── SUPPLIED RECORDS ──

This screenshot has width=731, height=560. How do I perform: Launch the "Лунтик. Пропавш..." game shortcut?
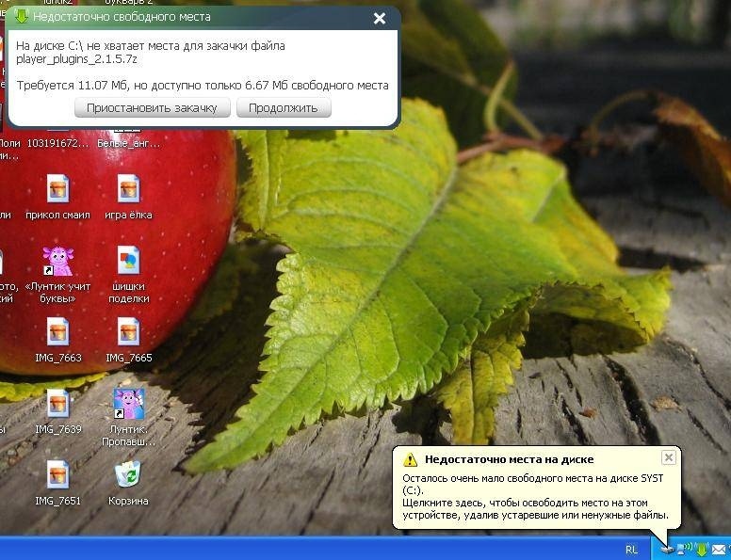[x=128, y=404]
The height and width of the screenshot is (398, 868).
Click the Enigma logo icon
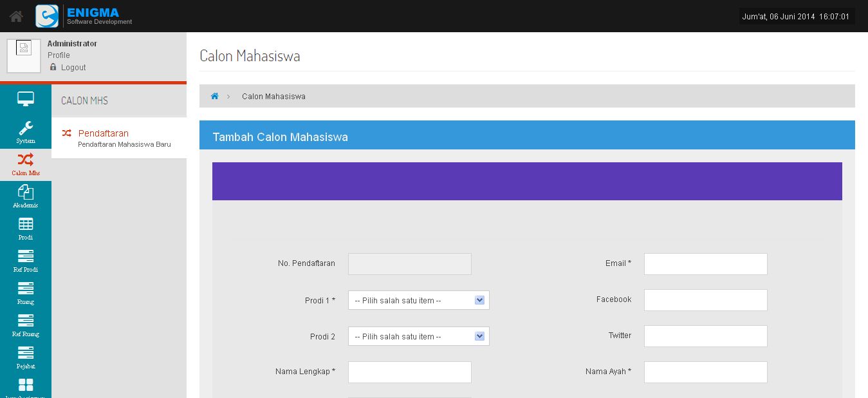pos(47,16)
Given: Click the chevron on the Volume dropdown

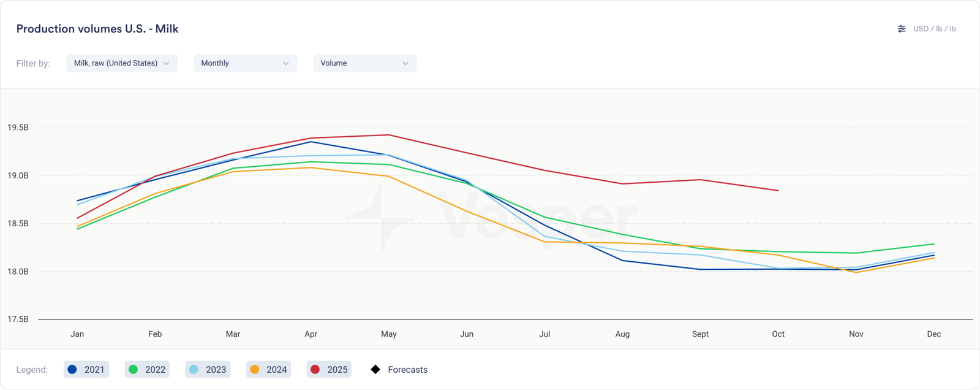Looking at the screenshot, I should [x=405, y=63].
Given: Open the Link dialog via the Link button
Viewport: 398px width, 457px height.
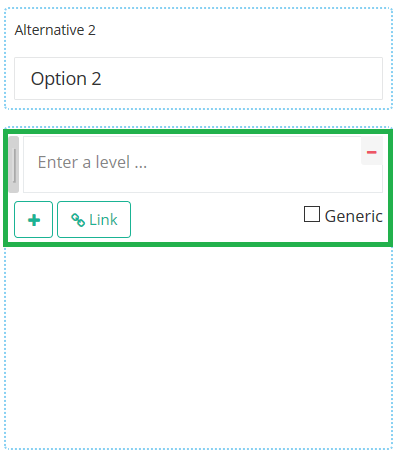Looking at the screenshot, I should [94, 219].
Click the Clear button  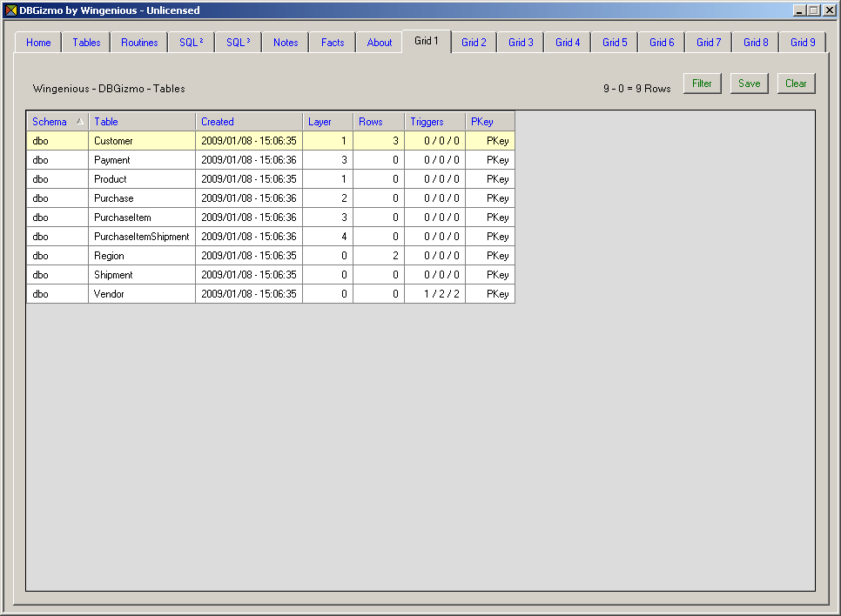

───

# [WHAT THIS TASK INVOLVES]
Since the pictures are not wanted, transcribe only the rest of the material above, exactly as it stands.

# [TASK ANSWER]
This screenshot has width=731, height=560. How do I perform: Launch the "Лунтик. Пропавш..." game shortcut?
[x=128, y=404]
The height and width of the screenshot is (398, 868).
Click the Enigma logo icon
pos(47,16)
Given: Click the chevron on the Volume dropdown

Looking at the screenshot, I should [x=405, y=63].
Given: Open the Link dialog via the Link button
Viewport: 398px width, 457px height.
Looking at the screenshot, I should [94, 219].
Click the Clear button  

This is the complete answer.